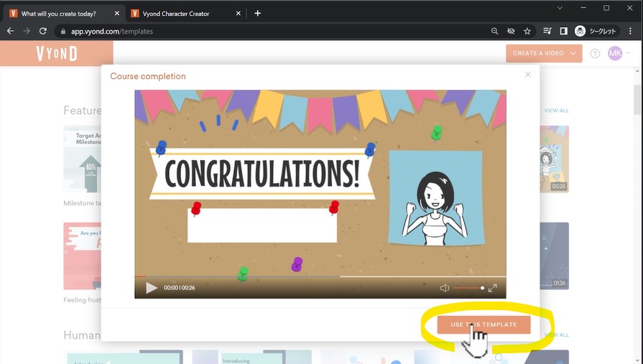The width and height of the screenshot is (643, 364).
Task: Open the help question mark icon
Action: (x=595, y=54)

* * *

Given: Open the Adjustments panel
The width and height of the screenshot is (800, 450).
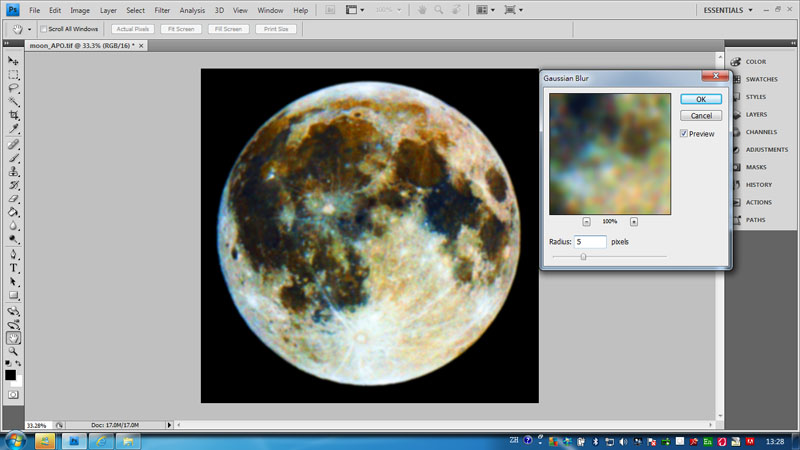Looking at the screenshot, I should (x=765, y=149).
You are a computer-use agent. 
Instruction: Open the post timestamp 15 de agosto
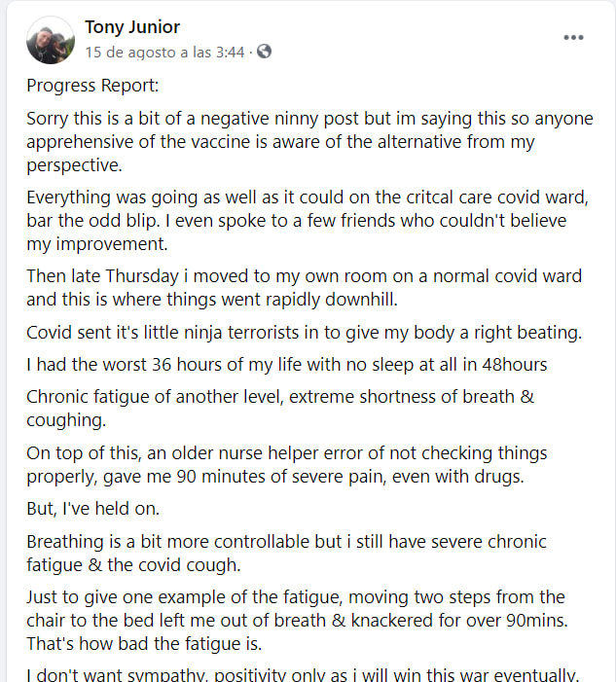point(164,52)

---

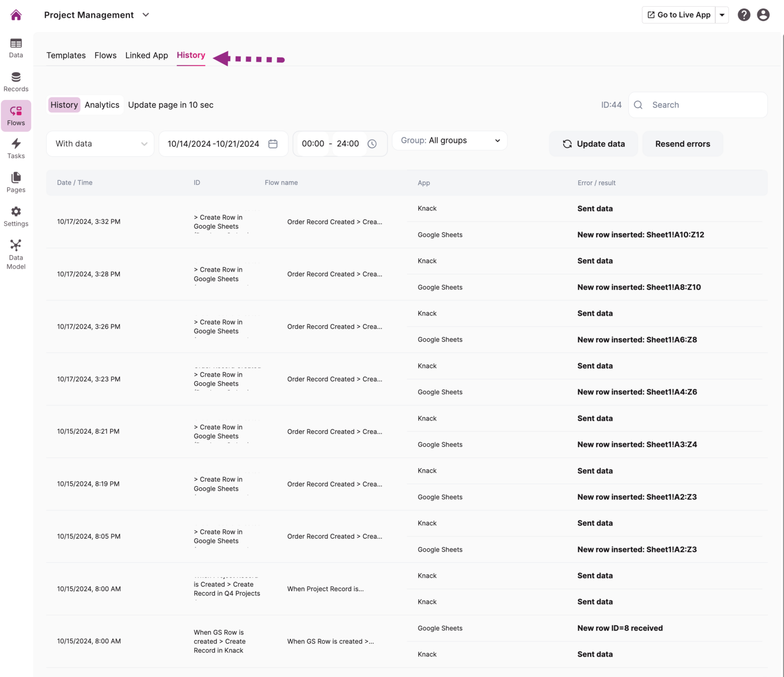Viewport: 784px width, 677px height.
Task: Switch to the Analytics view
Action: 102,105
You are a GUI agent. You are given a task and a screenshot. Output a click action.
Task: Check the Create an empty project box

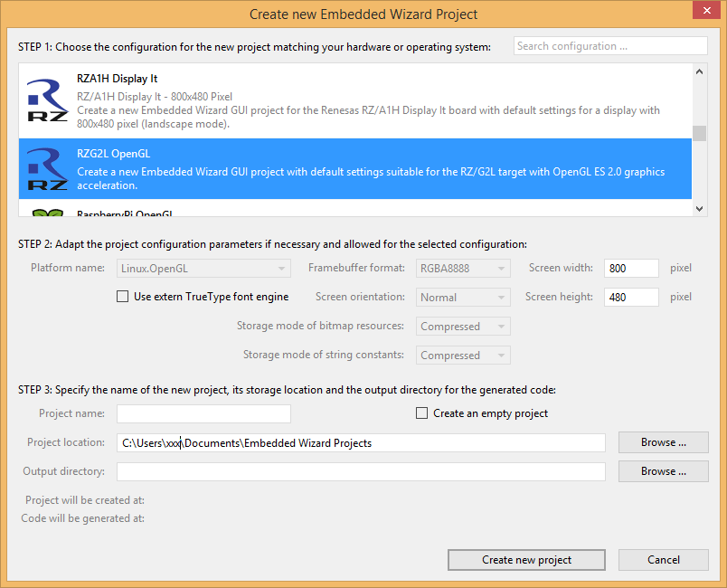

■ Prompt:
Going through the records above, count the lines that hold "agent" and answer with the count alone.

■ Exercise solution:
2